Does anyone ask if big, fat defense budget hikes are ‘paid for’?
As Congress spends the coming weeks debating the details of President Biden’s “Build Back Better” agenda — what’s in and what’s out, whose taxes to raise and whose taxes not to raise — plenty of lawmakers will ask to know whether the bill is “paid for.” That is to say, a good number of Democrats want assurances from Congressional scorekeepers — lawmakers’ budget referees — that the bill will either reduce budget deficits over the span of 10 years or at least not increase them. If the refs say Build Back Better will increase deficits, Republicans will object even more to the package than they already do, and some moderate Democrats may even join them.
This practice — of insisting on a full Congressional Budget Office, or CBO, score for major legislation before members of Congress cast a vote — is a good and normal one. It would be nice if lawmakers applied this logic to the defense budget every once in a while.
Over the 10 years of the Budget Control Act era, fiscal years 2012 through 2021, defense budgets were at least $20 billion higher than the original caps under BCA in seven out of 10 years. In the four years covered by the Trump administration — FYs 2017-2021 — defense spending exceeded original caps by $80 billion in each year. Overall, defense spending in this BCA decade was $439 billion more than it was supposed to be under the original caps. Did anyone ever ask if all that extra spending was paid for?
Above and beyond the caps, Congress authorized another $880 billion for the Overseas Contingency Operations slush fund — and its close cousin, the Global War on Terror fund — from FYs 2012 through 2021. Though ostensibly this fund was meant to address emergency military needs from fighting wars in Afghanistan and Iraq, many government and non-government experts have demonstrated how OCO turned into a slush fund for favorite programs and projects when the military and lawmakers wanted to get around the BCA’s 10 years of spending caps. Did anyone ever ask if OCO spending was paid for?
Add up cap increases and OCO spending and that’s over $1.3 trillion of new defense spending in 10 years — not expected relative to the BCA’s spending caps. It seems few lawmakers at the time asked how the federal government and the nation’s taxpayers were paying for that new spending.

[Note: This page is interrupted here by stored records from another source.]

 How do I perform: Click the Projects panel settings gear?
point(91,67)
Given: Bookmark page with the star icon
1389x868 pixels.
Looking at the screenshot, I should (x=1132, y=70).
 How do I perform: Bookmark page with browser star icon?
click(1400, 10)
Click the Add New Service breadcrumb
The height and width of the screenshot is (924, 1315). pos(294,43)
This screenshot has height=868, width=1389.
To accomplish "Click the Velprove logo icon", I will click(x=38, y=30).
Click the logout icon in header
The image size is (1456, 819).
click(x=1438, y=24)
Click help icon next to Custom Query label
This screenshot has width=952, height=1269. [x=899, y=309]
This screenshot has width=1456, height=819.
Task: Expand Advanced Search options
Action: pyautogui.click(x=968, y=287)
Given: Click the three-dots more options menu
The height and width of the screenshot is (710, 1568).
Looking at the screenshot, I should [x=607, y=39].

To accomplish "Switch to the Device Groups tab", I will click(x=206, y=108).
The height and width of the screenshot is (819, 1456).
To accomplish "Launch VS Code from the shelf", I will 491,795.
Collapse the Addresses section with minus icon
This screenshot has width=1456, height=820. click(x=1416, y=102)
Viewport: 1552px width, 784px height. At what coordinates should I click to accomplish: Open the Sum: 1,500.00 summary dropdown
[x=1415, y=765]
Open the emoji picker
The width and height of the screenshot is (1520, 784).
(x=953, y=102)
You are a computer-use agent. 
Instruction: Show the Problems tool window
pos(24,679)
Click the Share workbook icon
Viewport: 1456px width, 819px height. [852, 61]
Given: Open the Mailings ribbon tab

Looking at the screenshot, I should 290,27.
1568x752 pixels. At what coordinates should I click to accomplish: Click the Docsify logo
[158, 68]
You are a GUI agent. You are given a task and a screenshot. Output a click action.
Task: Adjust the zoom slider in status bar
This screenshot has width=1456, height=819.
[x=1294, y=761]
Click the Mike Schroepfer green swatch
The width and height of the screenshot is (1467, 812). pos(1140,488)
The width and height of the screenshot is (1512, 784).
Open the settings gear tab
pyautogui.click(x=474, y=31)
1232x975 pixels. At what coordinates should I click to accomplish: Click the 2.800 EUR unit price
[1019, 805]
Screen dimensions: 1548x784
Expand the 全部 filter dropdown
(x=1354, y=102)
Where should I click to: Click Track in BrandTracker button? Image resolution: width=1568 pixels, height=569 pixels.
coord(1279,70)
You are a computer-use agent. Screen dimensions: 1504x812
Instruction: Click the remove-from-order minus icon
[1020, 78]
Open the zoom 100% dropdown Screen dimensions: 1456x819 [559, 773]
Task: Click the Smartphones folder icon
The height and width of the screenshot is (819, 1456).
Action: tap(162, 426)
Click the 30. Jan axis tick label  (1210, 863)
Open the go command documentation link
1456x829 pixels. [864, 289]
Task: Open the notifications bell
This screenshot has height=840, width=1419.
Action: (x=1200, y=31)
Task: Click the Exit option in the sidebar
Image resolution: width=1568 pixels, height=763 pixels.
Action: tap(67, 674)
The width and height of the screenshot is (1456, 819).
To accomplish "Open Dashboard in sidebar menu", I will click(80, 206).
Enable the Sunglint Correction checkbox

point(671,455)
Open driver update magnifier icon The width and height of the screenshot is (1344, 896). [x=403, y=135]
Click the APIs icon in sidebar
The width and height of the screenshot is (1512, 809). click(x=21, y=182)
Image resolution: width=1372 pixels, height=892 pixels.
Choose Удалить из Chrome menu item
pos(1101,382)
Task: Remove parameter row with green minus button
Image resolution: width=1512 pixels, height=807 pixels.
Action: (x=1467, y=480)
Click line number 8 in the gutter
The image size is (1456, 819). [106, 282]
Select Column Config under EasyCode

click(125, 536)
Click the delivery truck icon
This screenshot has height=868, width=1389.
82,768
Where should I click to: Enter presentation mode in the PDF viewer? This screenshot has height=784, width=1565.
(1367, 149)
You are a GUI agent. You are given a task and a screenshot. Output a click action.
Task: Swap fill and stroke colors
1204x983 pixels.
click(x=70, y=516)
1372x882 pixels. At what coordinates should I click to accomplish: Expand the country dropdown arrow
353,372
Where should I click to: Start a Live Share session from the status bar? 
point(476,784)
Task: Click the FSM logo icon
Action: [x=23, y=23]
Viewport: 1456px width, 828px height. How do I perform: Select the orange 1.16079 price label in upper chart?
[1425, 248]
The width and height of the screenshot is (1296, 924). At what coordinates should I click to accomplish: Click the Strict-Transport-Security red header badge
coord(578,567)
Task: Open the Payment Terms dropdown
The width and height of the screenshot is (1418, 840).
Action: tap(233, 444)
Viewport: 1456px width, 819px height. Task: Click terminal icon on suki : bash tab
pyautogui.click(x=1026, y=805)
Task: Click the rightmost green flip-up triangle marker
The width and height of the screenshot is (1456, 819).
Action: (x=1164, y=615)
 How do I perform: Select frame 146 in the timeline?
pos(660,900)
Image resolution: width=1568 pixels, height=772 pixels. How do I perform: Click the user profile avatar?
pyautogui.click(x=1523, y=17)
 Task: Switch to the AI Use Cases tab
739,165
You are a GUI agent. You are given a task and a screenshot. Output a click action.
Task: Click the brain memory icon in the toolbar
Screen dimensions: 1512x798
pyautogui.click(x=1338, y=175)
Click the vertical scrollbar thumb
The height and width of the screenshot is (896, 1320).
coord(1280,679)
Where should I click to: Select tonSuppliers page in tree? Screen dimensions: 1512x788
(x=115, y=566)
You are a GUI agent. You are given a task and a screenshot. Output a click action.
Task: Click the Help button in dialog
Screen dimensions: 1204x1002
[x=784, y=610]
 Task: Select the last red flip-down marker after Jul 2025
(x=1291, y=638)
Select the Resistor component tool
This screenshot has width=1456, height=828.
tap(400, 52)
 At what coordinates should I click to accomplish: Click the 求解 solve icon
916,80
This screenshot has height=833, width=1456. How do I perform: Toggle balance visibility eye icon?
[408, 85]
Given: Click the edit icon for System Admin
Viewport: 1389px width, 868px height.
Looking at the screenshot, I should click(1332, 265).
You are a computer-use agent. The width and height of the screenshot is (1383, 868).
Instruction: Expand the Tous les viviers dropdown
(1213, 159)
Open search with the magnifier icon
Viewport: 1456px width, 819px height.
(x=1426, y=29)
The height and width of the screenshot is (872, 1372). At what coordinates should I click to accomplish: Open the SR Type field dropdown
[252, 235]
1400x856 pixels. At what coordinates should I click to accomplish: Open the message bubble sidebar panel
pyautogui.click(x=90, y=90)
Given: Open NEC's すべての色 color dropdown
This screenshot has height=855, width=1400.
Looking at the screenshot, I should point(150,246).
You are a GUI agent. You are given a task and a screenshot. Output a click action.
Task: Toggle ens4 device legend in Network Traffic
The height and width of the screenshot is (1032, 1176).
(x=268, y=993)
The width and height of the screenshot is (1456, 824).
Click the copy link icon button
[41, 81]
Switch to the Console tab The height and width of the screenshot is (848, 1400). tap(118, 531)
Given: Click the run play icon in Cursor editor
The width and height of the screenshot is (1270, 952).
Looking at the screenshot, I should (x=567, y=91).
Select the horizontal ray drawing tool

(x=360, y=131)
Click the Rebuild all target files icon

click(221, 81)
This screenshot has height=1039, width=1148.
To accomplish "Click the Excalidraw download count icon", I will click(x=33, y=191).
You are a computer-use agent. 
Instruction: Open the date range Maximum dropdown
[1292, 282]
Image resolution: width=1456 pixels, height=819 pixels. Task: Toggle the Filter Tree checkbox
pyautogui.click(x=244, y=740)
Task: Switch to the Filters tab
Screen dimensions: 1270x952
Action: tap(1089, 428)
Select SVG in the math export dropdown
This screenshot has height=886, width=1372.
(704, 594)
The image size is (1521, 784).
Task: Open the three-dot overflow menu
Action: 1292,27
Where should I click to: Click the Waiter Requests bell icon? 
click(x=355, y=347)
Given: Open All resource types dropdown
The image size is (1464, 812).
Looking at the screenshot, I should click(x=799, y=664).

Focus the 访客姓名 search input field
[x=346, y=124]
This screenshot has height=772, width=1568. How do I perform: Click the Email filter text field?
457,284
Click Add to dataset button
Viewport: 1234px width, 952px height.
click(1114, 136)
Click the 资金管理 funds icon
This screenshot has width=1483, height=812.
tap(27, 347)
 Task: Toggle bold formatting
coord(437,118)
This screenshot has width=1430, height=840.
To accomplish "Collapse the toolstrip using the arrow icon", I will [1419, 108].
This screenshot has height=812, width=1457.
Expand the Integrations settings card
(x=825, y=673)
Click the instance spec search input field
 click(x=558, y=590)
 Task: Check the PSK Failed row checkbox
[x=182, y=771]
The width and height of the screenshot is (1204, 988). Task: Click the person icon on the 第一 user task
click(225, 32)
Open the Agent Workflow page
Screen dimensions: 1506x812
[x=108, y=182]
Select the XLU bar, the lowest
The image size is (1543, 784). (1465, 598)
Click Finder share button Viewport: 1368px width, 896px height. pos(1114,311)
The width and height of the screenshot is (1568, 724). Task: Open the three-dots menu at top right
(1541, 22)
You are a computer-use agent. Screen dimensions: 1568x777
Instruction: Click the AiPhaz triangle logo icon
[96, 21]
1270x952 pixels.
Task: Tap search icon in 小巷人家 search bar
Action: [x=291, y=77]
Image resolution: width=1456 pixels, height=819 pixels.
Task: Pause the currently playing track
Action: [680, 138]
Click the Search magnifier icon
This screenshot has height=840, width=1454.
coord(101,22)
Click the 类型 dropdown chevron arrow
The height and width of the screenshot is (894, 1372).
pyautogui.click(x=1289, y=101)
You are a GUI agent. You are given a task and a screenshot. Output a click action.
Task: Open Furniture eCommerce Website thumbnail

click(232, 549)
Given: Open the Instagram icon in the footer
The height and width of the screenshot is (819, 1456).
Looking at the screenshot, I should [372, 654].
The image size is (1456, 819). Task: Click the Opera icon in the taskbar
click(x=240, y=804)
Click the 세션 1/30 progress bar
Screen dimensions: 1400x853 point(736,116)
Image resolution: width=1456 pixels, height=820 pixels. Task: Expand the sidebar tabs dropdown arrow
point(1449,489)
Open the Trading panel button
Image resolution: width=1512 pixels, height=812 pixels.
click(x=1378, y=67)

This entitlement mindset — that lawmakers should pass, and military leaders are owed, fatter and fatter defense budgets each year, regardless of the nation’s means or the military’s strategic options — has stretched to most corners of Congress, such that opposition to growing defense budgets is harder and harder to come by.
President Biden would have effectively punted the question of whether to grow or shrink the military budget to at least 2022, when he proposed a defense budget with a slight increase from last year on a nominal basis (but a slight cut from last year after accounting for inflation).
The Senate stepped in and fattened up the budget by a whopping $25 billion at the Senate Armed Services Committee. They did so by following the military’s custom-made and Congressionally-required blueprints for increasing the defense budget year after year — unfunded priorities lists, alternatively known as “wish lists.” Of 26 Senators on the Armed Services Committee, only one — Sen. Elizabeth Warren (D-Mass.) — dared to vote against a bigger defense budget. With the possible exception of Sen. Warren, no Senators appear to ask if the $25 billion in new spending was paid for.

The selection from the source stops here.